For instance, the townsfolk in the play are presented as a sinister mob, and the prosecutor as a “mindless, reactionary” buffoon. Critics actually recognized that this cartoonish portrayal wasn’t accurate or even helpful to the evolutionist cause. The New Yorker lamented that “history has not been increased but almost fatally diminished,” notes Larson. Time Magazine’s reviewer wrote that the “script wildly and unjustly caricatures the fundamentalists as vicious and narrow-minded hypocrites” and “just as wildly and unjustly idealizes their opponents.”
The critics’ complaints extended to the movie when it came out five years later in 1960. It’s no mistake the opening credits scroll by accompanied by the strains of “Give me that Old Time Religion,” a song sung repeatedly through the story. The song itself isn’t a bad tune, but the movie uses it to suggest Christianity is old fashioned and outdated.
In an early scene, the frightening, bigoted firebrand that is the town preacher practically foams at the mouth as he disowns his daughter because of her engagement to the biology teacher at the center of the story. The star-crossed lovers plot point has zero counterpart in reality; its only purpose is to create the notion that those who belive in the Bible aren’t only against science, they’re against love.

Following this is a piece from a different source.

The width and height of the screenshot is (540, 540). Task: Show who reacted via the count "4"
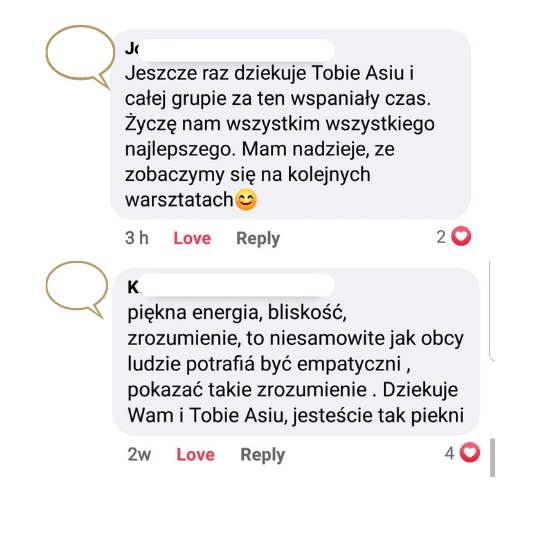coord(449,453)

In another remarkably unsubtle scene, March’s flamboyant and bombastic prosecutor dines on fried chicken and mashed potatoes while he loudly holds court, the enthralled town fathers groveling at his side as food falls out of his jabbering, belching mouth. The camera pans down to the next table, where Tracy’s meek and humble defense attorney sits quietly eating a plain sandwich of white bread with the crusts cut off, napkin folded carefully in his lap.
And yet – even contrary to the playwrights’ intensions and the critics’ dismay, Larson says the cartoonish portrayal in the play and film versions of “Inherit the Wind” “dramatically illustrates why so many Americans continue to believe in the mythical war between science and religion.” If we take our history solely from the movie, liberalism and a new faith in science are the only hope that can save us from the ignorance of religious fundamentalism.
This is especially ironic given that the authors of the plays didn’t actually intend the story to serve as a takedown of creationism or as the champion of evolution. In their eyes, it was an allegory of sorts against McCarthyism and for freedom of thought. It was much more about the First Amendment than it was about science. Although the religious fundamentalists were “standing in as straw men,” Larson writes, “the straw men have proven to be more durable than the intended targets.”
The irony also comes across in a scene from the movie that reads differently in 2019 than was probably intended in 1960. When the preacher’s daughter meets with her imprisoned fiancé, she begs him to give up his fight so they can be married. “Follow the law,” she pleas. By this, she means he should give into the fundamentalists who have “corrupted public policy,” and lay aside his convictions. The Scopes stand-in refuses to bow to an “unjust law,” preferring to live according to his conscience, making him a hero and a martyr. One has to marvel that today’s liberalism dictates that laying aside our personal convictions to fit society’s dictates is the very thing that defines modern heroism.